The Arctic has borne the brunt of global warming, with temperatures three degrees higher than the pre-industrial era.

But linking the current mild conditions to climate change is premature, warned Natalie Hasell, meteorologist at the Canadian Department of the Environment, saying that scientists do not base their conclusions "on one anomaly".

The North Atlantic depression also brought eastern Canada an unusually warm holiday period, with temperatures hitting 15.9 degrees Celsius in Montreal on Christmas Eve, around 20 degrees above the seasonal average.

This was followed by heavy snow fell that covered the country's eastern half.

In the United States, tornadoes and floods left at least 49 dead.
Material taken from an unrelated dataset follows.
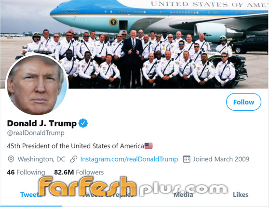Click the link chain icon
Viewport: 270px width, 208px height.
pos(74,159)
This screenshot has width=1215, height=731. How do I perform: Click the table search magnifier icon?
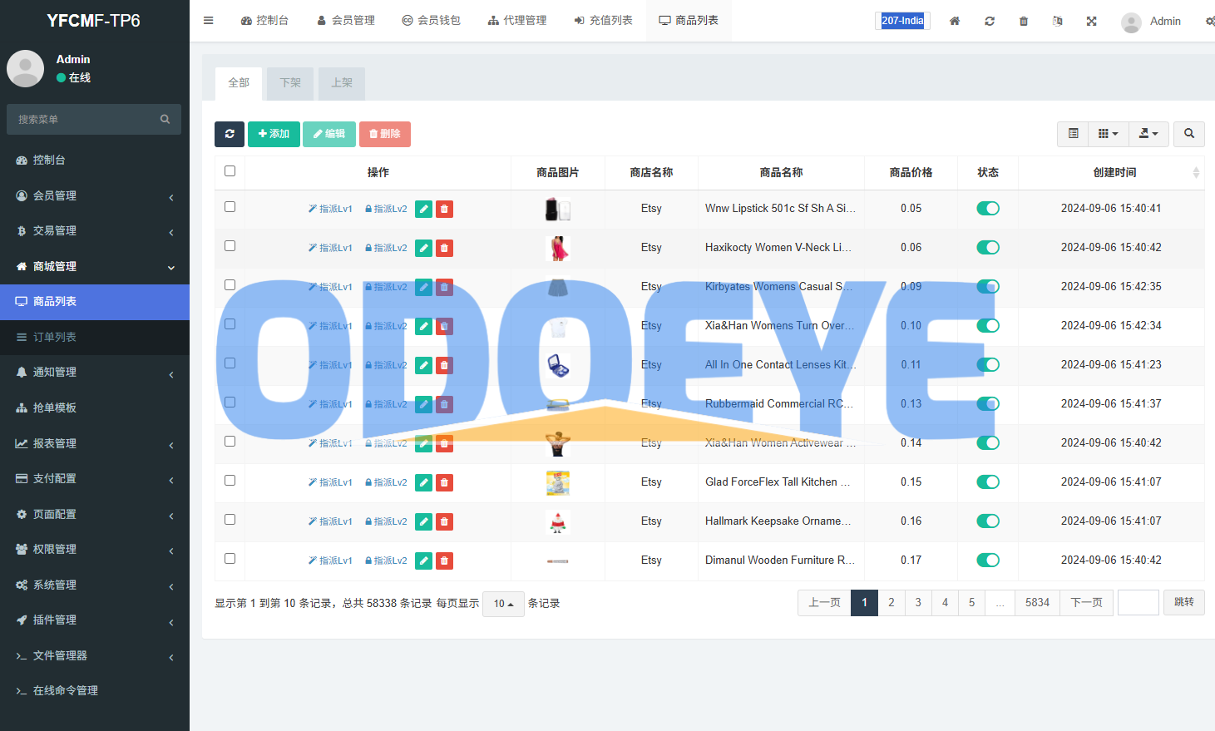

The waters of the mighty Mississippi River have already exceeded overflow levels by four metres in some areas, claiming 13 lives.

In the south, spectacular tornadoes devastated parts of Texas.

The common cause of the unusual events is a particularly strong El Nino system, amplified by global warming, according to scientists.

El Ninos, which emerge every four to seven years on average and run from October through January, are triggered by a shift in trade winds across the Pacific around the Equator.

However, the 2015 episode is "probably the strongest in the last 100 years," said Jerome Lecou, ??forecaster at Meteo-France.

"There is no simple answer" to explain the exceptional conditions, he added.